En effet, les rituels associés à l’eau constituent des pratiques effectuées dans le but de maintenir de bonnes relations avec les esprits ‘’protecteurs’’ de ces villes et les communautés. ‘’Un respect notoire est voué aux espaces et lieux dits de ces esprits. Ceci s’applique aussi à la primauté de leur présence dans les refuges à des moments précis de la journée’’, selon Raw dont la relation avec l’œuvre d’Ibrahima Thiam se tisse comme une succession d’apartés dont l’exposition d’’’Une rive à l’autre’’.

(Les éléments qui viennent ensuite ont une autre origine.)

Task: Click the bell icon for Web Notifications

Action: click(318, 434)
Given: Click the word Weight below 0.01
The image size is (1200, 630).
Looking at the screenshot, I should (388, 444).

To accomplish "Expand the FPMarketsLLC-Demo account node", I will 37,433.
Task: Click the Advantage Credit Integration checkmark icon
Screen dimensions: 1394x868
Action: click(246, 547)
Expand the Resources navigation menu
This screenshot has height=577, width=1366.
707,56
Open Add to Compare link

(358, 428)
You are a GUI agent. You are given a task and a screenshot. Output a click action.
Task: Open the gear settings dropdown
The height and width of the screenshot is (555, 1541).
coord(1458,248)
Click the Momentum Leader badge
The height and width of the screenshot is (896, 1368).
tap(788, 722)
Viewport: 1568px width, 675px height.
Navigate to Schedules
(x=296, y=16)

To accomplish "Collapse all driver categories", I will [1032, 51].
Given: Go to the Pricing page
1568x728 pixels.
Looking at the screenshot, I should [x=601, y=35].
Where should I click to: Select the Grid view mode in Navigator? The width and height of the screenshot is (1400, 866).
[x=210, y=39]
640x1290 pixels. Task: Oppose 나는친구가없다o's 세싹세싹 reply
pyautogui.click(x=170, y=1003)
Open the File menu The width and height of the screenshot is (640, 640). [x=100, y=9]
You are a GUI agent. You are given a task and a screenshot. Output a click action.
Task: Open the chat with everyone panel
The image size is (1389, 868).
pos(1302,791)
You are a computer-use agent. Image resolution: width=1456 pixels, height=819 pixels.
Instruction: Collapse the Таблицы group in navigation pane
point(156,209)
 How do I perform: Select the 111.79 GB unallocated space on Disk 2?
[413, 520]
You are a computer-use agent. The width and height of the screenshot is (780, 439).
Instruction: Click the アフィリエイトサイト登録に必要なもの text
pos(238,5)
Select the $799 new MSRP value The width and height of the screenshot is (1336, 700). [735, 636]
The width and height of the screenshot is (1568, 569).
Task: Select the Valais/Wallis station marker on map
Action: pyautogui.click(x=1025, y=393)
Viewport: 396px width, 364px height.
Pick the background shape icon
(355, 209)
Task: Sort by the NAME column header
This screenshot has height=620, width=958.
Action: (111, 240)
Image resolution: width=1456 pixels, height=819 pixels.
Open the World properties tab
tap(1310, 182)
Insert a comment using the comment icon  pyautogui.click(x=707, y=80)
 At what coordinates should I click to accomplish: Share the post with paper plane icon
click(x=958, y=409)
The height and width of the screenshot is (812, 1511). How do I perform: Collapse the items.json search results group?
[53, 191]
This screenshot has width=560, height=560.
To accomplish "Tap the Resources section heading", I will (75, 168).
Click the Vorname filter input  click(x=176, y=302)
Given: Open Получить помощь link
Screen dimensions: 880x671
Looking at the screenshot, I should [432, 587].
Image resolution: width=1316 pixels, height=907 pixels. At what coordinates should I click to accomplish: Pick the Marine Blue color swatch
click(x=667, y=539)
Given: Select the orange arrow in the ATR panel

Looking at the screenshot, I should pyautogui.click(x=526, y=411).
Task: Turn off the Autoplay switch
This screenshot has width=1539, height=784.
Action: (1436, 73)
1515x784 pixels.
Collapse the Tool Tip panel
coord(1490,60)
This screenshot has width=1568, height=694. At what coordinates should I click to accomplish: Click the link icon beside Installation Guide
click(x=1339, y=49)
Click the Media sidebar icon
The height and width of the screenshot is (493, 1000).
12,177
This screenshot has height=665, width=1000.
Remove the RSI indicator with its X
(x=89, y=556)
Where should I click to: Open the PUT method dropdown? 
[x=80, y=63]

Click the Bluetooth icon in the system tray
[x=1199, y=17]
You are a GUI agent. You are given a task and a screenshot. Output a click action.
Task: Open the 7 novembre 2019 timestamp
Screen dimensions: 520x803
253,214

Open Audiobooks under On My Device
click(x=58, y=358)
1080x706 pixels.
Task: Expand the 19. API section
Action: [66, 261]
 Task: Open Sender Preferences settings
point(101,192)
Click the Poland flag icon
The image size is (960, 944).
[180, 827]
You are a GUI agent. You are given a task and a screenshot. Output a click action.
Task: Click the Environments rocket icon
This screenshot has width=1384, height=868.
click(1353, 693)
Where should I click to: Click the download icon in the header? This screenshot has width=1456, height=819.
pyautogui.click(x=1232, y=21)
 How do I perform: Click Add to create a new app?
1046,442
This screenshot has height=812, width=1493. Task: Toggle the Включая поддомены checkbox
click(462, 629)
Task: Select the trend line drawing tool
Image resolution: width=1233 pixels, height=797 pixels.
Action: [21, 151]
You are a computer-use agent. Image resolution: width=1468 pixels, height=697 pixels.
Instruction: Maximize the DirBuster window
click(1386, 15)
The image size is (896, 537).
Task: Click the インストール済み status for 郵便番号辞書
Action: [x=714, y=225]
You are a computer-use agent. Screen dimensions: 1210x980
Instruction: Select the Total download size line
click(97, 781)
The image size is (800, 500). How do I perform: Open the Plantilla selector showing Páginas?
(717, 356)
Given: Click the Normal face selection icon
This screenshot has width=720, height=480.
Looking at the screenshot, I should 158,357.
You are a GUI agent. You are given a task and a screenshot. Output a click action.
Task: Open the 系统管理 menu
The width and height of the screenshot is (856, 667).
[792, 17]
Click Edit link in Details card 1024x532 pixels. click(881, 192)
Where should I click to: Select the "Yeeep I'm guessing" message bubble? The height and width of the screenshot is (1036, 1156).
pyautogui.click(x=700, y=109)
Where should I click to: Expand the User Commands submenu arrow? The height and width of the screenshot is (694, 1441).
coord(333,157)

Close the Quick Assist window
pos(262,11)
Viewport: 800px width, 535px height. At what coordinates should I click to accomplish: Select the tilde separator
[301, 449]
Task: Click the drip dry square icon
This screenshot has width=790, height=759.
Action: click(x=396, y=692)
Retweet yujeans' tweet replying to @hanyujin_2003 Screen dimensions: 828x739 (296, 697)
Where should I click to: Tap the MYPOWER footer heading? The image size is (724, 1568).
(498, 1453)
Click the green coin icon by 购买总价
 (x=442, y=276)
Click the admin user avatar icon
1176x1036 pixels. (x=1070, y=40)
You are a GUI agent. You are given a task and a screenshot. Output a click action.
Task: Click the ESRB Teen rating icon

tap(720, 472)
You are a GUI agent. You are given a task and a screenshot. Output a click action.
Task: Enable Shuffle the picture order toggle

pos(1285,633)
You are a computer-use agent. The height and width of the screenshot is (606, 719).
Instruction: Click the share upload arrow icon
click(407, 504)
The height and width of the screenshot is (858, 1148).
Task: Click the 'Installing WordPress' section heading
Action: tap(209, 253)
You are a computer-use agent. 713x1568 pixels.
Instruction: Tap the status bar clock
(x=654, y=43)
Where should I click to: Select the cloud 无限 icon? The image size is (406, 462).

Le travail d’Ibrahima Thiam est le fruit d’une observation documentaire et empirique. ‘’J’ai travaillé à partir de l’oralité pour revisiter toutes ces histoires des génies protecteurs. Je suis allé vers les Lébous et j’ai discuté avec eux. Ils m’ont parlé d’eux, de l’histoire de leur commune avec les esprits. Et à partir de cela, j’ai utilisé mon imagination’’, a expliqué l’artiste. Une approche qui a saisi les visiteurs.
Musicien, écrivain en langue nationale, le vieux Madiama Fall est ému par le travail de Thiam. ’’Je suis venu pour le vernissage, mais je vais revenir plusieurs fois pour m’imprégner’’, a-t-il dit. ‘’Il sort des sentiers battus. Il a fait un véritable travail de recherche. Son approche me touche, parce que ça sort de l’ordinaire. Il est ancré dans des figures légendaires, alors que tout le monde semble délaisser notre tradition propre. C’est peut-être ce qui explique notre désarroi actuel’’, a estimé M. Fall.
L’architecte Carole Diop, qui a entrepris, avec Nzinga Mboup ‘’Dakarmorphose’’, une série d’investigations centrée sur la genèse de Dakar, abonde dans le même sens. Étant elle-même léboue, elle n’a pas eu la chance d’hériter ces croyances et pratiques qui font partie de son patrimoine familial et culturel. Sur le plan architectural, elle a, dans un document produit par Raw Material Company, estimé que la construction urbaine de nos territoires pourrait s’inspirer davantage de nos savoirs endogènes. ‘’Si l’on observe comment Dakar s’est développée ces dernières décennies, il est clair que les savoirs androgènes sont oubliés ou volontairement abandonnés en matière de politique urbaine’’, dit-elle.
Quant aux villes nouvelles, Mme Diop considère qu’elles auraient pu constituer l’occasion de changer de paradigme. Cependant, ‘’elles ne font que reproduire des modèles occidentaux ayant montré leurs limites et n’étant pas adaptés à nos réalités’’, a-t-elle regretté. Considérant que l’heure est à la lutte contre le réchauffement climatique et à la promotion d’un développement durable, elle estime que ‘’le système culturel lébou offre un parfait exemple de gestion saine des rapports entre les individus et la nature qui devraient inspirer les autorités’’.
Pour sa part, le docteur Serigne Sylla soutient que la société sénégalaise connaît toujours en son sein des pratiques traditionnelles sous diverses formes, selon les localités et les ethnies.
En tout état de cause, autodidacte, Ibrahima Thiam, qui découvre une passion pour la photographie à la suite d’un atelier organisé par le Goethe Institut en 2009, s’intéresse à la mémoire, à l’archive, à l’oralité africaine ainsi qu’aux mythes et légendes. Il collecte des images, dont certaines sont issues de ses archives familiales. Considérant que nous avons un devoir de mémoire qu’il faut partager avec la génération future, le photographe invite les cinéastes et les peintres à parler, eux aussi, de ces pratiques culturelles.